Worse, with LLM's easily generating boilerplate, there's less pressure to make old framework code concise or clear, and the superior usability of a new framework won't be a big draw.
But coding is a primary application/profit center, and you can be sure they'll reduce the latency between release and model support, and they'll start to emphasize/suggest new frameworks/paradigms as a distinguishing feature.
My concern is about gaming the system, like SEO. If LLM coding is the gatekeeper, they'll be corrupted by companies seeking access/exposure. Developer uptake used to be a reasonable measure of quality, but in this new world it might only reflect exposure.
More broadly, obviously there is some pressure to use a framework/library/programminglang/editor that has better LLM training. But even before LLMs.. you'd want to choose the one that has more SO questions, more blog posts and books published about it. The one where you can hire experienced programmers.
New players has a certain activation energy they need to overcome - which is probably good. B/c it slows down the churn of new shiny with incrementally improvements. I think a paradigm shift is sufficient though. Programmers like new shiny things - especially the good ones that are passionate about their craft
I absolutely wouldn't be swapping because the output 'isn't good enough'.
Now, about the incentives? Probably less inference costs for llms, which probably means that they are more legible than the current state of the art for humans as well.
Less API changes than let's say react also means that the generated code as less branching although llms can adapt anyway. Cheaper.
Will probably be closer to the platform too (vanillaJS).
Should have made graphs testing LLMs with different frameworks.
I had to ditch the whole thing and rewrite it in Vue when it got big enough that I couldn’t debug it without learning React.
Vibe-coding something in a stack you know or want to know means you can get off your high horse and peek into the engine.
I still agree with the sentiment that React is winning; if the competition of volume. But other frameworks won’t stop existing unless you believe that people exclusively choose what is dominant. But there will always be artisans, even after all old people who learned the alternatives were flushed out.
This too shall pass.
Poking client reqs is such a high value skill, most freelancers will just build what the client asks, "ok here's a react frontend with a postgres db and a crud app for your ecommerce website" instead of asking what the functional requirements are, maybe it can be a shopify thing, or just post it on amazon, or maybe a plain html app (optionally with js)

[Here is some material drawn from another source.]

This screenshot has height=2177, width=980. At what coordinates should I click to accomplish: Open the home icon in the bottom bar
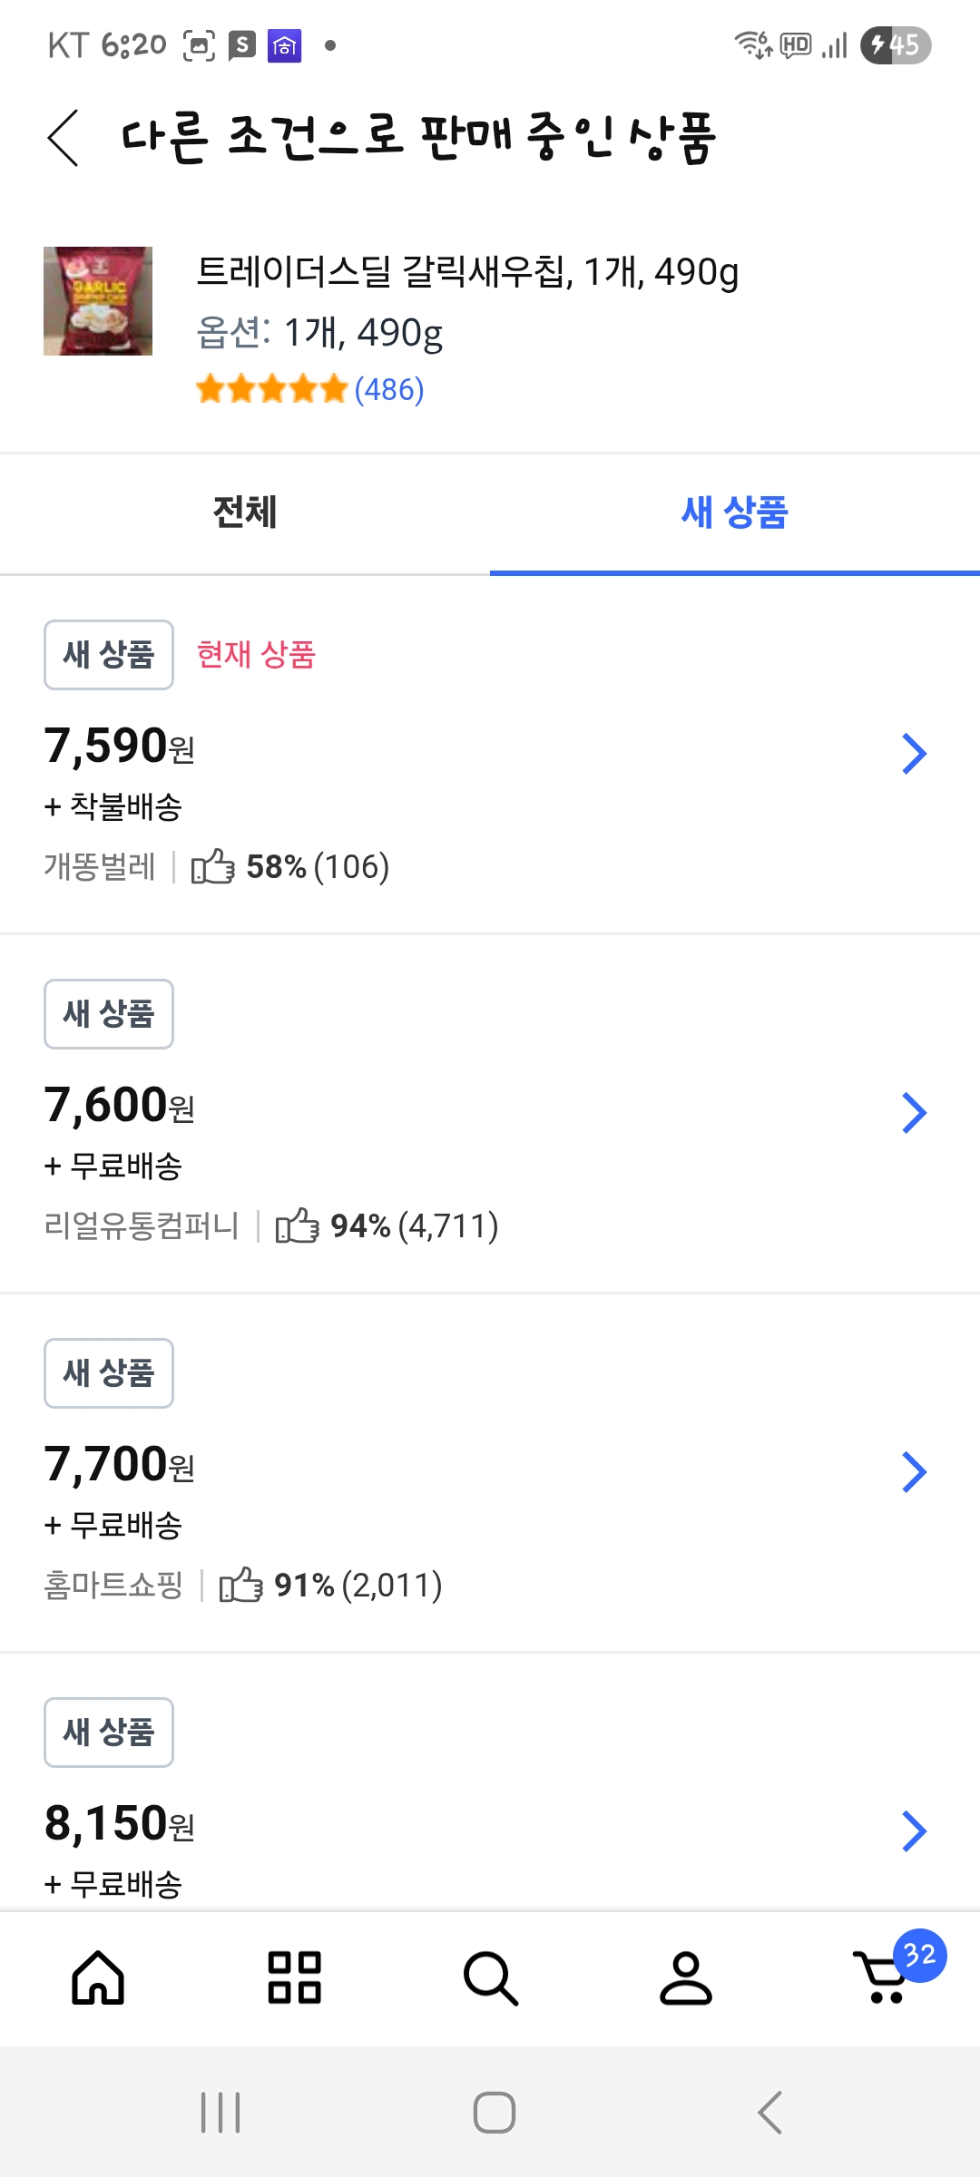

It can be valid to ask for a brick house if you know what the other ways to build a house are, but if you just asked chatgpt for a house plan and it said "bricks", because it's the most housey thing and you said ok because it rings a bell and sounds housey, having a dev that asks and tells you about wooden houses or steel beams or concrete is the best that can happen.
I appreciate when it happens the other way around, I go to a lawyer and tell them I want a corp, they start off assuming I know my shit, and after 5 minutes we are like, oh I don't want a corp
In the meantime real engineers still use the proper tools.